Healthcare settings can turn to existing initiatives as models and frameworks for implementing anti-racist medicine. Initiatives such as the REParations and Anti-Institutional Racism (REPAIR) project seeks to further anti-racist medicine through research, education, and practice that recognizes that long-standing racial inequities in health, healthcare institutions, and scholarship are a result of structural violence and systemic racism (REPAIR Project Steering Committee, 2022). Currently, REPAIR is collaborating with residents in San Francisco’s Tenderloin neighborhood and allied local service providers to develop a provider educational series, entitled “Community Grand Rounds,” which centers patient community members as experts and instructors in strategies to identify and repair iatrogenic harms in partnership with physician-learners. Community organizations such as Freedom Community Clinic seek to reimagine healthcare for communities of color by integrating the strengths of ancestral, Indigenous, and holistic healing with the strengths of Western medicine (Freedom Community Clinic, n.d.). These community-based organizations and community-academic medicine partnerships offer potential models for dialogue and co-development of clinical care approaches that are aligned with CDC’s 2022 guidelines, while not perpetuating bias and discrimination in pain management.
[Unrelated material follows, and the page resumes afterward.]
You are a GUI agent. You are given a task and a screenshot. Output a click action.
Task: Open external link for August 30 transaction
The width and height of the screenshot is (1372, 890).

Our studies had several limitations. We conducted our data collection in safety-net settings serving patients with substance use histories, so our results may not generalize to patients in different care contexts. Clinicians in our study may have had more experience treating pain and addiction and may have perceived risks differently than clinicians without such expertise. The patients who clinicians identified for participation in our study may be different from other individuals with substance use and CNCP. Finally, both clinician and patient interviewees may have answered questions in ways that reflected a social desirability bias (i.e., a tendency to present reality to align with what one perceives to be socially acceptable) (Bergen & Labonté, 2020). The samples included in this analysis were unable to capture all dimensions of intersectionality that may have impacted perceptions of discrimination from the perspectives of patients with CNCP and their clinicians.
Structural racism and discrimination in healthcare settings are identified as social determinants of health that negatively impact substance use treatment, primary care, and pain specialty care access and utilization for patients with OUD (Volkow, 2021; Bluthenthal, 2021; El-Bassel et al., 2021). The 2022 CDC guidelines for opioid prescribing recognize the risk for biased and discriminatory pain management for racial and ethnic minority patients, as well as patients with a past or current history of substance use. However, concrete and actionable strategies to address and remediate these risks are lacking in these guidelines. Our findings, drawn from seven years of longitudinal research with safety-net clinicians and patients with CNCP, suggests that both groups recognize systemic forms of bias and discriminatory pain management practices that have significant negative consequences on patients’ CNCP management and continuity of care. As US opioid-associated overdose mortality is substantially rising among racial and ethnic minority groups, particularly among people who identify as Black, it is critical to respond to and remediate the potential harms generated from the intersection of drug use discrimination and racial discrimination in the management of CNCP.